## EXERCISE BRIEF
Within the listing, each line that has the string "agent" should be copied.

## RECORDS FOR THIS TASK
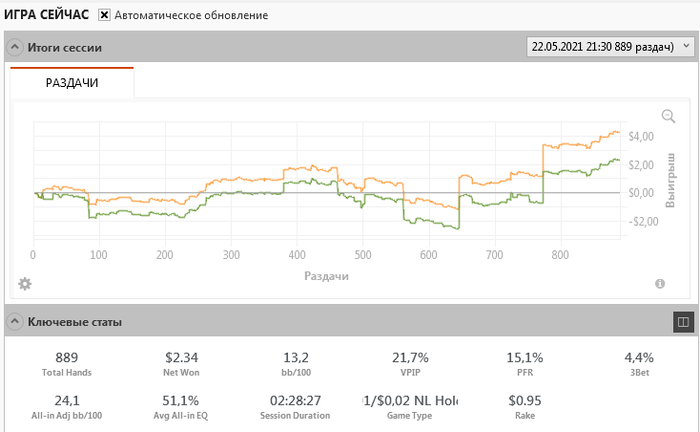Click the ИГРА СЕЙЧАС heading
This screenshot has height=432, width=700.
pos(47,16)
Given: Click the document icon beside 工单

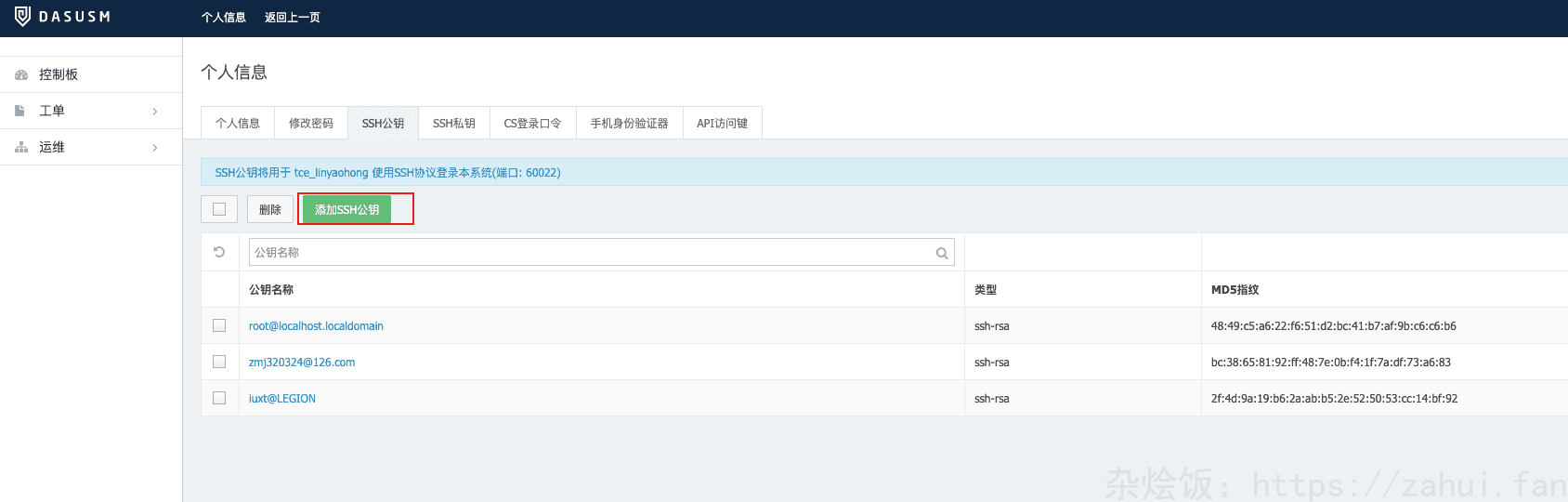Looking at the screenshot, I should pos(20,111).
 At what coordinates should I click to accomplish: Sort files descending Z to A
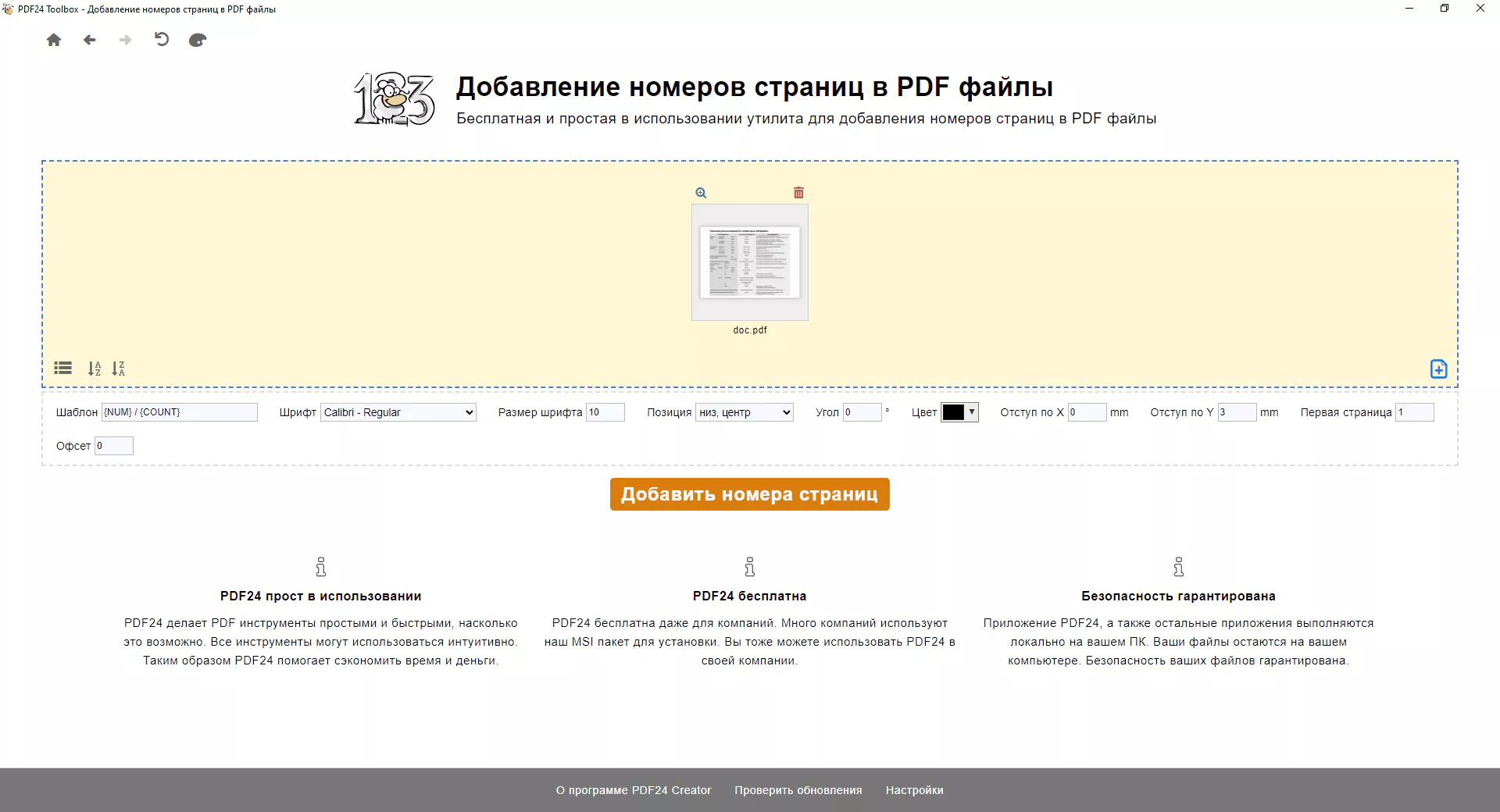pyautogui.click(x=118, y=369)
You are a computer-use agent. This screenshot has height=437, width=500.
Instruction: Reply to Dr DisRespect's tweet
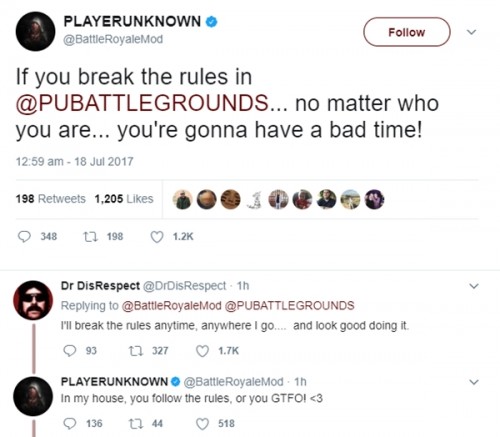click(x=69, y=351)
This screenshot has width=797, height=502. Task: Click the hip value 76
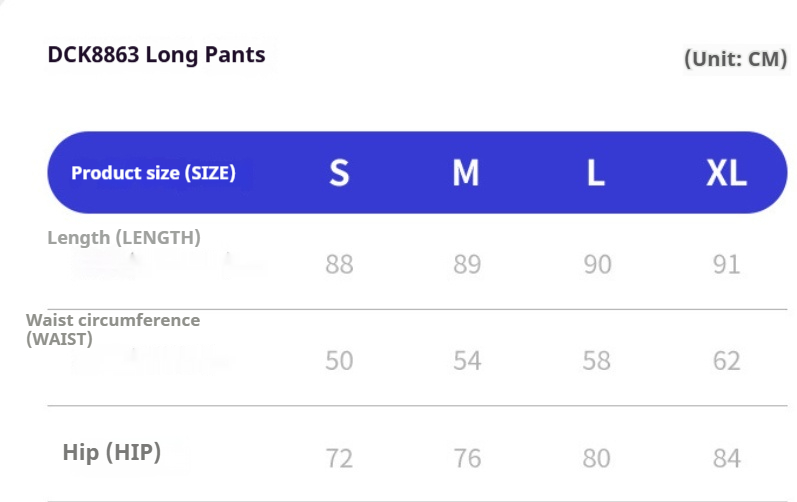tap(467, 459)
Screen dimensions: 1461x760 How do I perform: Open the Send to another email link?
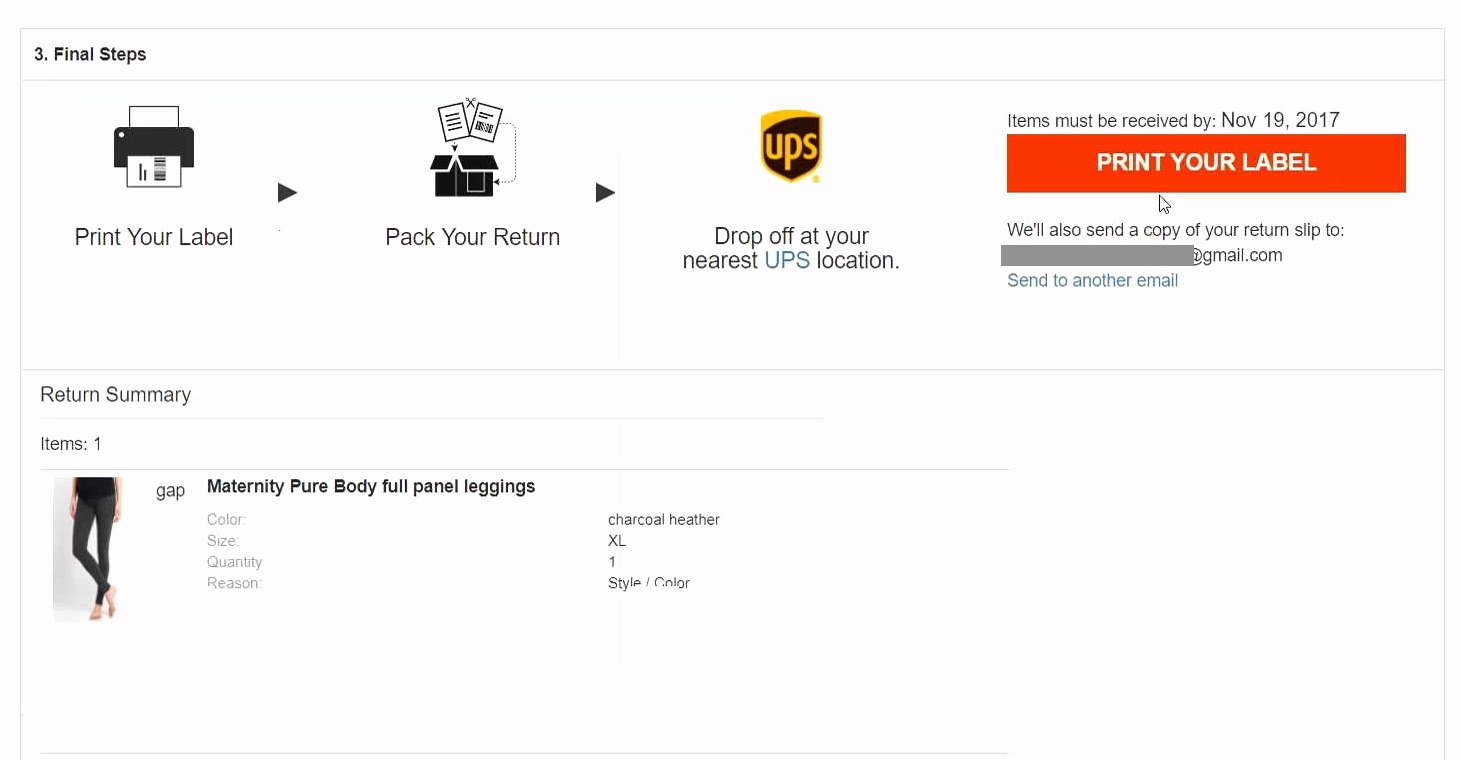click(x=1092, y=281)
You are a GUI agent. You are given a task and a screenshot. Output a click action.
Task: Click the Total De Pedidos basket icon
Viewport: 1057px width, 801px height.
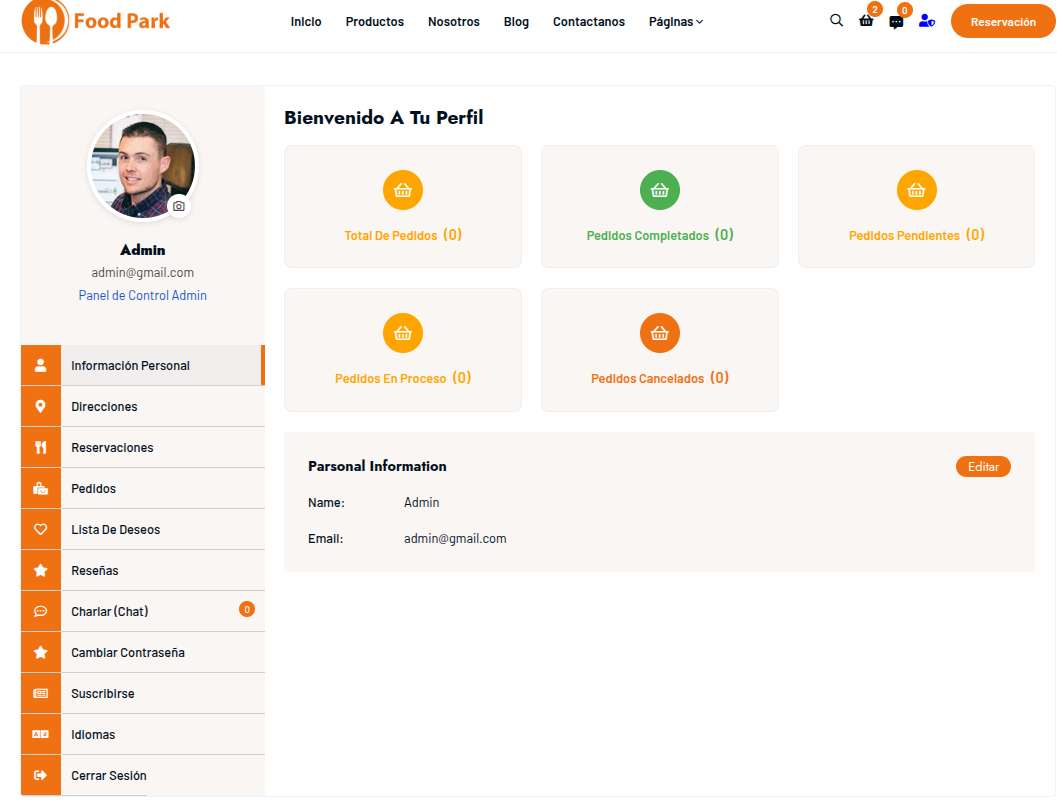pos(403,190)
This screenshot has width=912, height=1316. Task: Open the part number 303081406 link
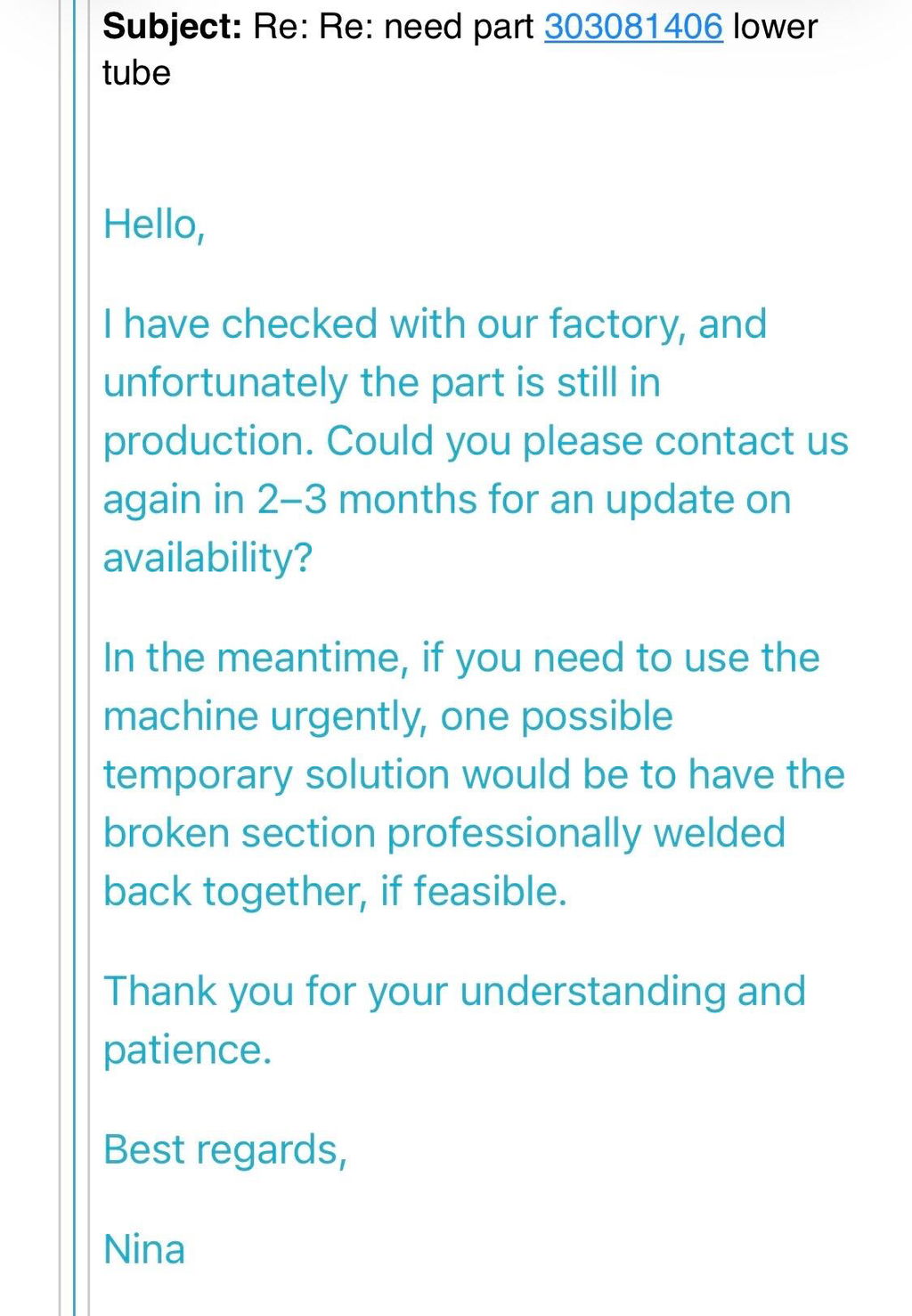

## ANSWER TO THIS PROBLEM
You are a computer-use agent. This screenshot has height=437, width=500.
You are a GUI agent. You are given a task and a screenshot. Output a click action.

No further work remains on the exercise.